── Selected excerpt ──

Friday, September 25, 2009

its the weekend

wow we have a lot of clothes in this house. especially when you add the handful of end of year fall/winter clothes that still fit from last year. There are 5 of us in the house and lordy do the clothes add up.

I had child free time tonight and as much as I wanted to go play! I knew that I would be more sane during single parent week if I had a handle on some of the chaos in the house. I got a LOT done. I'm still doing laundry but I can keep up with a couple loads at a time now.

I'm so conscious of spending money and yet it feels like I still spend foolishly when I'm shopping. It will be great to see from the new finance software I downloaded, if I'm making any improvements with my spending. I'm trying extra hard not to eat out and grab coffees left and right. Its really hard if we;re out and the kids start whining. I am getting better at bringing snacks and drinks. Not perfect but better.

I realize that I'm trying to revolutionize my life. I may set myself up for disappoint but I'm not very good at doing things slowly or methodically. I'm trying to eat local and/or from scratch. This is the toughest thing to get the kids to do. Their palates are already so screwed by food industry. They are making progress. Sophie in particular is making good choices of her own accord.

We've also brought a dog into the household which is a big thing. She's great with Uly and Soph was begging for a dog. I knew it would mostly be my job and I also knew it would force me to move around more. I can reason my way out of exercise no problem. I can't weasel my way out of walking the dog.

I am still making incremental steps towards a tidy organized house...you know according to my standards.

Making plans to expand what I do with PIB.

I'm also on an outward appearance polishing stint since the haircut. Multiple reasons for undertaking it but I think it will help me in the long run. Not to mention the fact its another from of self expression...I used to be a much more dramatic dresser. Want to bring makeup back into my life too.

───
── Stored data ──

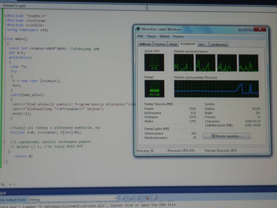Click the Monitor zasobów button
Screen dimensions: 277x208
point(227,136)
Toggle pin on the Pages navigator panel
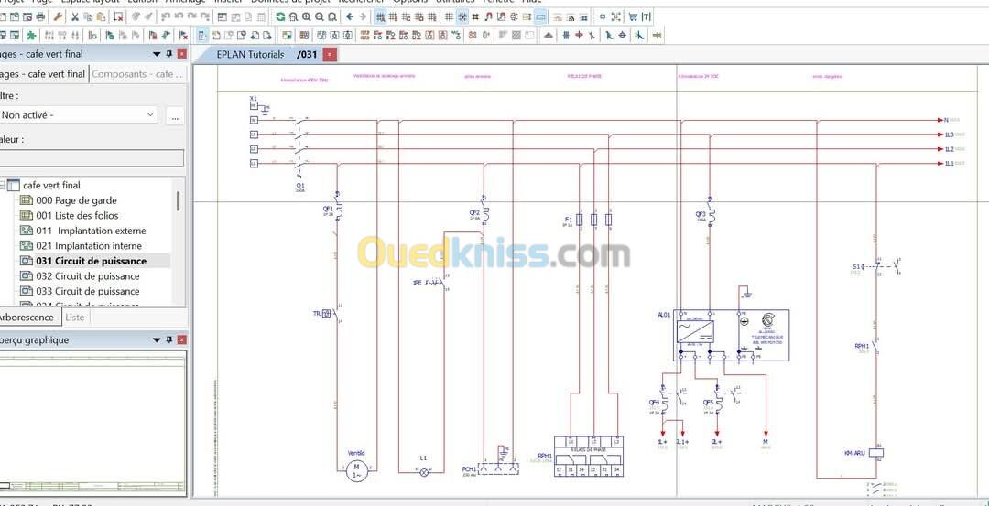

───
── Stored data ──

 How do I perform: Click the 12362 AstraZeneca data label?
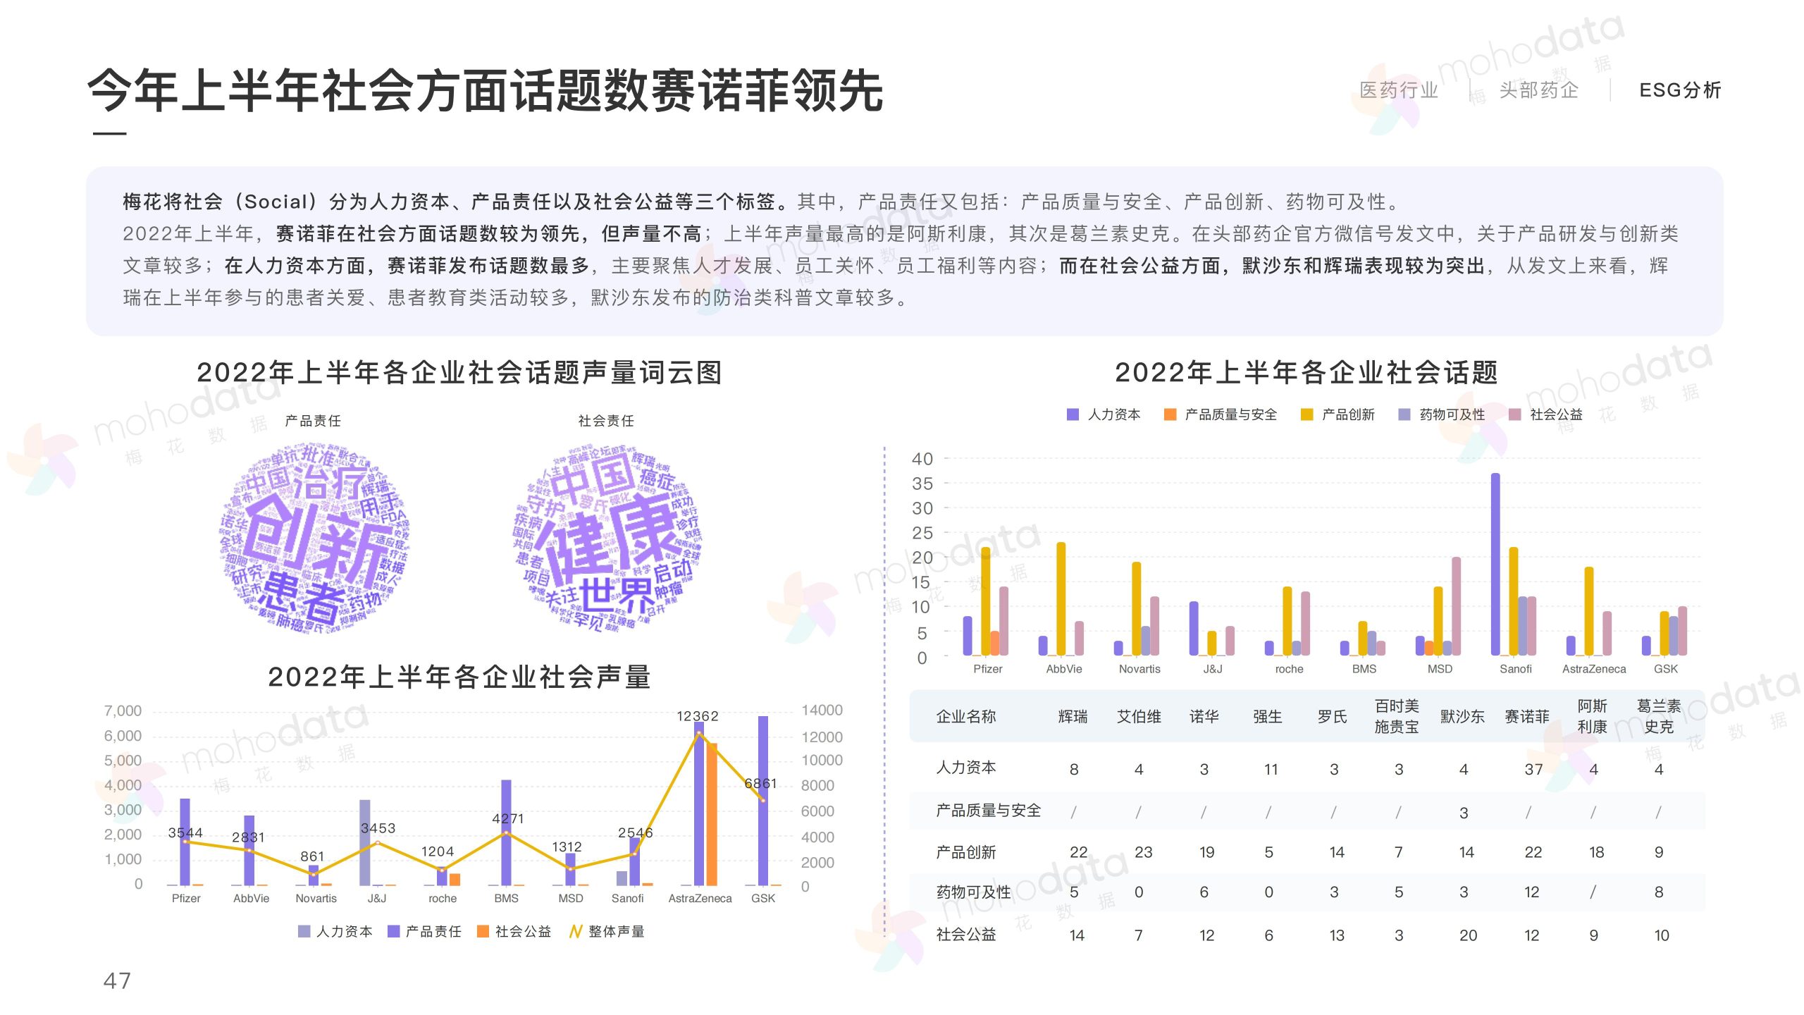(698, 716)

───

* _Aim 1_: In the weekend blog post, how many people live in the house?
* _Aim 2_: Pick up the weekend blog post about household changes after its last sentence and keep writing it.

* _Written response 1_: Five people live in the house.

* _Written response 2_:
Coaxing myself to take my writing seriously and take little steps every day that help me feel like a "real" writer.

I'm allowing myself to feel good about the things I accomplish. Instead of chastising myself for all the things I don't get done. I'm using this blog to help with that goal. Record keeping will give my perception some balance. I hope its not too boring for everyone else.

I'm also going to take myself more seriously by treating PIB like a business and taking all the steps that entails. It may take a little while but it will be good for me on multiple levels.

I was pleased with myself today eventually. I woke up kinda crappy and Uly was on my nerves early but instead of staying in the funk and being bitchy all day, I reminded myself that I only set myself back and hurt my day by choosing that mood. I didn't think it would make a difference but it did. I decided even if I didn't get my mammoth to do list done at least I could get little things done to prepare for another day to attack the mammoth list. I motivated and ran some little errands and felt better for it.

Getting out of the house also gave me the impetus not just ot buy kitty litter and a new dog collar but to clean out all the trash in the car and take all the car travel buildup in to the house.

Not sure what to do about mega dog hair in the car. maintenance vacuuming probably.

Working with myself not to stress about the farm. I need it to remain a pleasurable place and not just drudgery. Its hard not to routinely do the pros and cons list of living there when I think about havin chickens and other critters. But I also know I have to take it on gradually or I will just lose what sanity i have left.

Wednesday, September 23, 2009

wednesday already

I realized today I had a lot less written than I thought I did.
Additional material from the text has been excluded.